Working Backwards Moves Writing Forward

Professional writers of all stripes juggle multiple due dates, but you can tackle this problem by working backwards from your deadlines.

Are you struggling to complete a writing assignment? A novel? Tired of bouncing between personal writing projects, without crossing the finish line?

A few years ago, as a due date for an article closed in, I got a severe case of copy jitters. 

For whatever reason, working on the final draft, I began to struggle. I lost the thread of the piece. It looked like one jumbled mess, and I was afraid that I wouldn’t be able to complete the article on time. 

Sound familiar?

When trouble shows its ugly mug, we all have tricks to keep us engaged. One of mine is to read passages from my favourite books about creativity. I’ll grab Julia Cameron’s The Artist’s Way Every Day, or Rick Rubin’s The Creative Act for a swift kick of encouragement. 

Usually reading about writing is enough to inspire me.
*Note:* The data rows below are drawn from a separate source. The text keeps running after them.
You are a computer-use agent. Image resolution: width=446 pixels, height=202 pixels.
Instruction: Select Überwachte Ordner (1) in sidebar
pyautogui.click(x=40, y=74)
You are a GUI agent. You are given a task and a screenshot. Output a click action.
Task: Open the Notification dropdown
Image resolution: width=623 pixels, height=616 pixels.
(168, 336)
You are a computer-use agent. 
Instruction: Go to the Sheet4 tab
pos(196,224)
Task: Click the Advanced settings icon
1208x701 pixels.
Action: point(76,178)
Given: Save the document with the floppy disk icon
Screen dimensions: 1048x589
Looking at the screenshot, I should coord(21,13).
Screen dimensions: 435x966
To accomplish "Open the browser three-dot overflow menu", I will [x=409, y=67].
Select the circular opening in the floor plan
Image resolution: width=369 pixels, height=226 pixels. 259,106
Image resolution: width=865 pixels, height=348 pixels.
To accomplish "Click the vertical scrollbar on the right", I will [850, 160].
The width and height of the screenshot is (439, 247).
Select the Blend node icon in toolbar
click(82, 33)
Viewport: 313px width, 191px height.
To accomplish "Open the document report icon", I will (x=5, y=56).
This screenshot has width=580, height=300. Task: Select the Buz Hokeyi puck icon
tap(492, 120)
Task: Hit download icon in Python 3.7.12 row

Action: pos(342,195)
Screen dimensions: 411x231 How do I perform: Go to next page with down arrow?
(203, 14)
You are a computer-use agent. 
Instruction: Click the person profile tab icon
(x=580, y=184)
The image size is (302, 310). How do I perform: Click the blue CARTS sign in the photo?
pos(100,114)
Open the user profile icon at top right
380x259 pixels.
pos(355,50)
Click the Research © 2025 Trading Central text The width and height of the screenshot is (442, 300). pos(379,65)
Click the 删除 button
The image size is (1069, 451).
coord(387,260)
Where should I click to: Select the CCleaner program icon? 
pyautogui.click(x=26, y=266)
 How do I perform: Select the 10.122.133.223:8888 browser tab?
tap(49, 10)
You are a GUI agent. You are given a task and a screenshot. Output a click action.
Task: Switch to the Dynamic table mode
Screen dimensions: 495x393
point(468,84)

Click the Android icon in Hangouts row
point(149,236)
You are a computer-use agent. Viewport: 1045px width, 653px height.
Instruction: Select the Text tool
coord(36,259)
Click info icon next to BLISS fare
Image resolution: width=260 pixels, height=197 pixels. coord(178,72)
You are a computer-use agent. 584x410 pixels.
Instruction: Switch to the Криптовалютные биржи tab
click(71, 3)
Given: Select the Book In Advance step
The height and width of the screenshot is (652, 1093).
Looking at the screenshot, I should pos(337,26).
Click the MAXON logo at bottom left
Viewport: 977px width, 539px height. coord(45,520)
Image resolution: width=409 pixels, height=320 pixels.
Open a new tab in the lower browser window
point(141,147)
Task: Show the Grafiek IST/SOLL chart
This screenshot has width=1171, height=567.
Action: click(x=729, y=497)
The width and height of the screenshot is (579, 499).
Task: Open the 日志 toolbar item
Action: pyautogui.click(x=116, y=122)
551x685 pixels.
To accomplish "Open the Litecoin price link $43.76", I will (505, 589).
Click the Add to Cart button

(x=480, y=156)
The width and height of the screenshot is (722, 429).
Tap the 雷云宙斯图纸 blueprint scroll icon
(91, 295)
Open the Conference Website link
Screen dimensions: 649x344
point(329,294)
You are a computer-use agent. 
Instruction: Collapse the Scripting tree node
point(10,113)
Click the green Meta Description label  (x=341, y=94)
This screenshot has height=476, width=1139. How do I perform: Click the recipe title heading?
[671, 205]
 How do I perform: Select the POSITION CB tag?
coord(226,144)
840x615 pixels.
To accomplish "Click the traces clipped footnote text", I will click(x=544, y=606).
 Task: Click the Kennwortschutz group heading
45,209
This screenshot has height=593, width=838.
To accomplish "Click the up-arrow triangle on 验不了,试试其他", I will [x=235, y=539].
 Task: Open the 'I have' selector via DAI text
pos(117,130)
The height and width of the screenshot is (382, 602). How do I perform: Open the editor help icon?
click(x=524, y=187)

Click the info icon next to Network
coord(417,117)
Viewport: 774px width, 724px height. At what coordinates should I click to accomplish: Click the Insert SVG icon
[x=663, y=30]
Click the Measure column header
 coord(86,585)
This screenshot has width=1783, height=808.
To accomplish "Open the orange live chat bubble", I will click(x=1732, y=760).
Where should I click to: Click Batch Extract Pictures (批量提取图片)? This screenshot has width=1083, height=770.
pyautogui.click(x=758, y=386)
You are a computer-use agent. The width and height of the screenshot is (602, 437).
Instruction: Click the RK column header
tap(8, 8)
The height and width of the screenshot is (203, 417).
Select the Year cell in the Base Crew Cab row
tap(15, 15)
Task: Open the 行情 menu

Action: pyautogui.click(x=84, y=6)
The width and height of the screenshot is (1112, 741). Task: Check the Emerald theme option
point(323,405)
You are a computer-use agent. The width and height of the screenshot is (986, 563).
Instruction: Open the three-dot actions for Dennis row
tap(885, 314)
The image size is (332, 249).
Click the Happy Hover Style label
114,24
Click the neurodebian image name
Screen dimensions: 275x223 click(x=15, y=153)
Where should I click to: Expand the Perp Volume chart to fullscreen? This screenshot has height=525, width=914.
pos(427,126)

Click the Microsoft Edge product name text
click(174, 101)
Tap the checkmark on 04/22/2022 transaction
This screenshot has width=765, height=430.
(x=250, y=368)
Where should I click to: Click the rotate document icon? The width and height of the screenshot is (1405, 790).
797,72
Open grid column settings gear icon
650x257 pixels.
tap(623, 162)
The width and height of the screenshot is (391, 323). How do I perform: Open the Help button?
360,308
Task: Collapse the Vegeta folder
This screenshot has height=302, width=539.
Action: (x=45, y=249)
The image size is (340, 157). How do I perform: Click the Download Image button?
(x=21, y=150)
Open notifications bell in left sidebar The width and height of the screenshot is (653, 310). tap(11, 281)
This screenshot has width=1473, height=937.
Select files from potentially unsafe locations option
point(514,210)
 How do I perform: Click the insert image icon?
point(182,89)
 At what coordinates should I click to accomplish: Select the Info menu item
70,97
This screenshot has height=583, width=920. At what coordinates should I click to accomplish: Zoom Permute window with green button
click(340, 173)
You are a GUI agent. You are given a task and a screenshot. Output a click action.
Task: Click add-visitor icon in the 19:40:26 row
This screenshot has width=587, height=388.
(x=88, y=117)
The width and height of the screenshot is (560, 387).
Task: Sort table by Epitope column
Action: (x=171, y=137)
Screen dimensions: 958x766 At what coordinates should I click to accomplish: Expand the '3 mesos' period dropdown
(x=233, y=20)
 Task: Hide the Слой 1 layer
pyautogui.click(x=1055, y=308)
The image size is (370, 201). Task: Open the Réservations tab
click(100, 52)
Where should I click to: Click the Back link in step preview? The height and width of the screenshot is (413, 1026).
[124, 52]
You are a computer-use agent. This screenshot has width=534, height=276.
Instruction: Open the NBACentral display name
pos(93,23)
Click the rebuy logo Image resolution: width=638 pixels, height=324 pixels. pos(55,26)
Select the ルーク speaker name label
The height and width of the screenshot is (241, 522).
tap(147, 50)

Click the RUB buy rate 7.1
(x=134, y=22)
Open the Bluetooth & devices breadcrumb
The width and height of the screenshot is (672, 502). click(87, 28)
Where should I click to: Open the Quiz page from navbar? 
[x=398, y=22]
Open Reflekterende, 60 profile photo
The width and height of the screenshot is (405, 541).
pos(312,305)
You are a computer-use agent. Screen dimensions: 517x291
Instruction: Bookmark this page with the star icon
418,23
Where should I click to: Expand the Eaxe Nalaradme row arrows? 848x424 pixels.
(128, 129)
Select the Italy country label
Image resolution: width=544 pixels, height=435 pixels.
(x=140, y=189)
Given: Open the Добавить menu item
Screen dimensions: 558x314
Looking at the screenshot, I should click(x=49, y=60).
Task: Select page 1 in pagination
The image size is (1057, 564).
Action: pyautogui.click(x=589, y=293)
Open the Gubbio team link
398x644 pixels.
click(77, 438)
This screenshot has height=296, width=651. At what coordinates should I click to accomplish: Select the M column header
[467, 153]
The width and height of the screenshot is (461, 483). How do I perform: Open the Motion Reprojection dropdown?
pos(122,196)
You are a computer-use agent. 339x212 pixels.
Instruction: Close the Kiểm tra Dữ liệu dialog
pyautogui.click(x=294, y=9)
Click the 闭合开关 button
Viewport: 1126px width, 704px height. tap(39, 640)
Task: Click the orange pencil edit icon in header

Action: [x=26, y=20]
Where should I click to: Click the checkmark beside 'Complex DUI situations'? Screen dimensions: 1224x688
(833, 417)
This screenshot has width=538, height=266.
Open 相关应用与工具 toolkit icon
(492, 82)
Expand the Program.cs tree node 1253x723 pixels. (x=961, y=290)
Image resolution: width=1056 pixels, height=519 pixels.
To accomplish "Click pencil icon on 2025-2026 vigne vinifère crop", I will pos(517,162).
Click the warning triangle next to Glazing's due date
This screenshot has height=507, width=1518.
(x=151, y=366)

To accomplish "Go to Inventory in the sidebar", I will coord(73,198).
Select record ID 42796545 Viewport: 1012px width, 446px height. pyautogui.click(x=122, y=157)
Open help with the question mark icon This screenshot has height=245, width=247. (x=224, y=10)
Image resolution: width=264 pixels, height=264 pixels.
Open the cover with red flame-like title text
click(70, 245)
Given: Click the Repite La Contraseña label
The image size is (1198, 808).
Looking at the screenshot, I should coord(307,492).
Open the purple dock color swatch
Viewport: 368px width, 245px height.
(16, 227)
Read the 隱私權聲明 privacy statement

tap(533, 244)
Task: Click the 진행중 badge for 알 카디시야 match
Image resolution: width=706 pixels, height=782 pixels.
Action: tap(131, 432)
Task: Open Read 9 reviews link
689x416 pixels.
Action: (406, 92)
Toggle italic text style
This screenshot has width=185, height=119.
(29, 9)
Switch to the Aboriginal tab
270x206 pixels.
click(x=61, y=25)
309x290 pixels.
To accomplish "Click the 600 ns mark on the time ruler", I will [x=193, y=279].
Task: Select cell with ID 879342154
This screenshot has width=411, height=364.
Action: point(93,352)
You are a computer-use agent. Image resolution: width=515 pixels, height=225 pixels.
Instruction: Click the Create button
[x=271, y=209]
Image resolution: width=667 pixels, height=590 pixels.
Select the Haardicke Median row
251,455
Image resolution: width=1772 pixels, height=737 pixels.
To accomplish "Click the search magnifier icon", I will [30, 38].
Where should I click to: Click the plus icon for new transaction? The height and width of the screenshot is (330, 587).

This time it didn’t.

Not even the engaging writing styles of Cameron and Rubin, or their barebones understanding of artists—writers, singers, sculptors, painters, quilters—could encourage me. 

Against all reasoning and crunched for time, I still felt that I needed something new to quell whatever fear was behind this procrastination, so I bought Cameron’s Letters to an Artist and dove into it.

Three quarters of the way through the newly purchased book, I found this:

“If I want something completed in one year, what must then be done by nine months, six months, three months, one month, one week, today?” 

Why hadn’t I thought of that? 

By the way, the concept of working timelines in reverse isn’t new to project managers, but I’d learn that much later. They use this method in the planning stages of a corporate initiative, but right then, at the corner of panic and procrastination, Julia’s advice was all I knew. And it was worth a shot  

I looked at my to-do list and for each piece I had on the go, I calculated how much time I needed to finish it, then tracked the number of days from finish to start. 

I did this for a class assignment, blog posts, two half-finished freelance articles, résumé updates, and a manuscript in in two different editorial stages. 

Broken down this way, my list was no longer overwhelming. In fact, I was energized. I was motivated to return to the keyboard.

With each item’s daily production recorded on my To Do list I had manageable chunks of work. Plus, I’d built in downtime, something I’d routinely avoided until the candle wick was burned to nubs at both ends. 

In the end, I turned in all assignments on time. 

The finished articles were submitted and published, as were two others. I shipped off my manuscript to an editor while continuing to write blog posts daily. I even managed to create new website content. 

And the results kept coming.

By focussing on daily output instead of a big, hairy monster of a deadline, I turned my to-do list, into a “ta-dah” list. And over the next few weeks, I crossed off items with regularity. 

Today, I’m well into my current daily yield and I can cross this article off the list, too.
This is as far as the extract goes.